SOURCE INFORMATION section start

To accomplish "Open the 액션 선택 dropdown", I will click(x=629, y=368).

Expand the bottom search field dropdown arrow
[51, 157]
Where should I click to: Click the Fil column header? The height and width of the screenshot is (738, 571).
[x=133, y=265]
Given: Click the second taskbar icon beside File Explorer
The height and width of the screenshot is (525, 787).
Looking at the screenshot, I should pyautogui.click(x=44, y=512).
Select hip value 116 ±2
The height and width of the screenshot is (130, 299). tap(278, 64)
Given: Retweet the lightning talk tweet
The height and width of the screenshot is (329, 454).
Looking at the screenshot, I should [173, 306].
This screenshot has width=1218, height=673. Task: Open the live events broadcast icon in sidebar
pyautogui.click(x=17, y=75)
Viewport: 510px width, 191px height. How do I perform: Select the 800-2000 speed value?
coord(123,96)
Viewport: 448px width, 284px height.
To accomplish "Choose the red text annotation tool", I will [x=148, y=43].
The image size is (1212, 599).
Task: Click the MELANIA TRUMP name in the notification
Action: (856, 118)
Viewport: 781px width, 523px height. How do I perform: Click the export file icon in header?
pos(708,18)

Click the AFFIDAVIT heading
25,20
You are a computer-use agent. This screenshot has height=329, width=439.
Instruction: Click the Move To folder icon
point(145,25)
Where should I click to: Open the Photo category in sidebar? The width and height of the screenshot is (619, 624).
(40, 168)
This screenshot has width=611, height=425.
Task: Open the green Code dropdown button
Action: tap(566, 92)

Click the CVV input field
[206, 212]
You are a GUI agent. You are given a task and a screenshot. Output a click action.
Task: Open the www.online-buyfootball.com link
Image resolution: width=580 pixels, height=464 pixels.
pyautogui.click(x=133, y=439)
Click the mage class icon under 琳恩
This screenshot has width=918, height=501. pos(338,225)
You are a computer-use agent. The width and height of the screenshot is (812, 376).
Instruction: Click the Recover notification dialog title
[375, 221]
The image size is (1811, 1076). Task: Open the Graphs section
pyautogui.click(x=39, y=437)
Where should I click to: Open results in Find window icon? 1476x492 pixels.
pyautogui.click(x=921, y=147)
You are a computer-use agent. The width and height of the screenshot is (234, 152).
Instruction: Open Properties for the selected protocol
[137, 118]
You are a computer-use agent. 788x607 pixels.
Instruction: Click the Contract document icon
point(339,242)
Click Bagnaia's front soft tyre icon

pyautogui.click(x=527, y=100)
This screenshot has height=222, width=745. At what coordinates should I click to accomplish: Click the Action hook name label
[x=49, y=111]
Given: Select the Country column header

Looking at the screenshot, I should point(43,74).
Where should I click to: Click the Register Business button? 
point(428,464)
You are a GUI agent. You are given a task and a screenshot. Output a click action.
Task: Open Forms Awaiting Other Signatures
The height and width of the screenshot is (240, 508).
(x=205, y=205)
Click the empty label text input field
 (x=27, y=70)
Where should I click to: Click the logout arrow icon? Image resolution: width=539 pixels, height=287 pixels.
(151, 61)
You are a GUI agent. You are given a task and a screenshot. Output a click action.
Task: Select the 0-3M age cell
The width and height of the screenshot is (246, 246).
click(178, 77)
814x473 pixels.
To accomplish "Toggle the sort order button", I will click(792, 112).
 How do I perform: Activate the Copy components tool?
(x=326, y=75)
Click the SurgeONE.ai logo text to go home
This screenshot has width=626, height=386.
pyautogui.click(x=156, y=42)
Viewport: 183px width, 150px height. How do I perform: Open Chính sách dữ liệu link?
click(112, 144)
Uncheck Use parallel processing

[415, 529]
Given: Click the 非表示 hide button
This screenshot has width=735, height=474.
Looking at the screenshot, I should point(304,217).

SOURCE INFORMATION section end

= EXERCISE =
Go through the records above and copy each one exactly.

= RESPONSE TO THIS TASK =
To accomplish "Open the 액션 선택 dropdown", I will click(x=629, y=368).

Expand the bottom search field dropdown arrow
[51, 157]
Where should I click to: Click the Fil column header? The height and width of the screenshot is (738, 571).
[x=133, y=265]
Given: Click the second taskbar icon beside File Explorer
The height and width of the screenshot is (525, 787).
Looking at the screenshot, I should pyautogui.click(x=44, y=512).
Select hip value 116 ±2
The height and width of the screenshot is (130, 299). tap(278, 64)
Given: Retweet the lightning talk tweet
The height and width of the screenshot is (329, 454).
Looking at the screenshot, I should [173, 306].
This screenshot has width=1218, height=673. Task: Open the live events broadcast icon in sidebar
pyautogui.click(x=17, y=75)
Viewport: 510px width, 191px height. How do I perform: Select the 800-2000 speed value?
coord(123,96)
Viewport: 448px width, 284px height.
To accomplish "Choose the red text annotation tool", I will [x=148, y=43].
The image size is (1212, 599).
Task: Click the MELANIA TRUMP name in the notification
Action: (856, 118)
Viewport: 781px width, 523px height. How do I perform: Click the export file icon in header?
pos(708,18)

Click the AFFIDAVIT heading
25,20
You are a computer-use agent. This screenshot has height=329, width=439.
Instruction: Click the Move To folder icon
point(145,25)
Where should I click to: Open the Photo category in sidebar? The width and height of the screenshot is (619, 624).
(40, 168)
This screenshot has width=611, height=425.
Task: Open the green Code dropdown button
Action: tap(566, 92)

Click the CVV input field
[206, 212]
You are a GUI agent. You are given a task and a screenshot. Output a click action.
Task: Open the www.online-buyfootball.com link
Image resolution: width=580 pixels, height=464 pixels.
pyautogui.click(x=133, y=439)
Click the mage class icon under 琳恩
This screenshot has width=918, height=501. pos(338,225)
You are a computer-use agent. The width and height of the screenshot is (812, 376).
Instruction: Click the Recover notification dialog title
[375, 221]
The image size is (1811, 1076). Task: Open the Graphs section
pyautogui.click(x=39, y=437)
Where should I click to: Open results in Find window icon? 1476x492 pixels.
pyautogui.click(x=921, y=147)
You are a computer-use agent. The width and height of the screenshot is (234, 152).
Instruction: Open Properties for the selected protocol
[137, 118]
You are a computer-use agent. 788x607 pixels.
Instruction: Click the Contract document icon
point(339,242)
Click Bagnaia's front soft tyre icon

pyautogui.click(x=527, y=100)
This screenshot has height=222, width=745. At what coordinates should I click to accomplish: Click the Action hook name label
[x=49, y=111]
Given: Select the Country column header

Looking at the screenshot, I should point(43,74).
Where should I click to: Click the Register Business button? 
point(428,464)
You are a GUI agent. You are given a task and a screenshot. Output a click action.
Task: Open Forms Awaiting Other Signatures
The height and width of the screenshot is (240, 508).
(x=205, y=205)
Click the empty label text input field
 (x=27, y=70)
Where should I click to: Click the logout arrow icon? Image resolution: width=539 pixels, height=287 pixels.
(151, 61)
You are a GUI agent. You are given a task and a screenshot. Output a click action.
Task: Select the 0-3M age cell
The width and height of the screenshot is (246, 246).
click(178, 77)
814x473 pixels.
To accomplish "Toggle the sort order button", I will click(792, 112).
 How do I perform: Activate the Copy components tool?
(x=326, y=75)
Click the SurgeONE.ai logo text to go home
This screenshot has width=626, height=386.
pyautogui.click(x=156, y=42)
Viewport: 183px width, 150px height. How do I perform: Open Chính sách dữ liệu link?
click(112, 144)
Uncheck Use parallel processing

[415, 529]
Given: Click the 非表示 hide button
This screenshot has width=735, height=474.
Looking at the screenshot, I should point(304,217).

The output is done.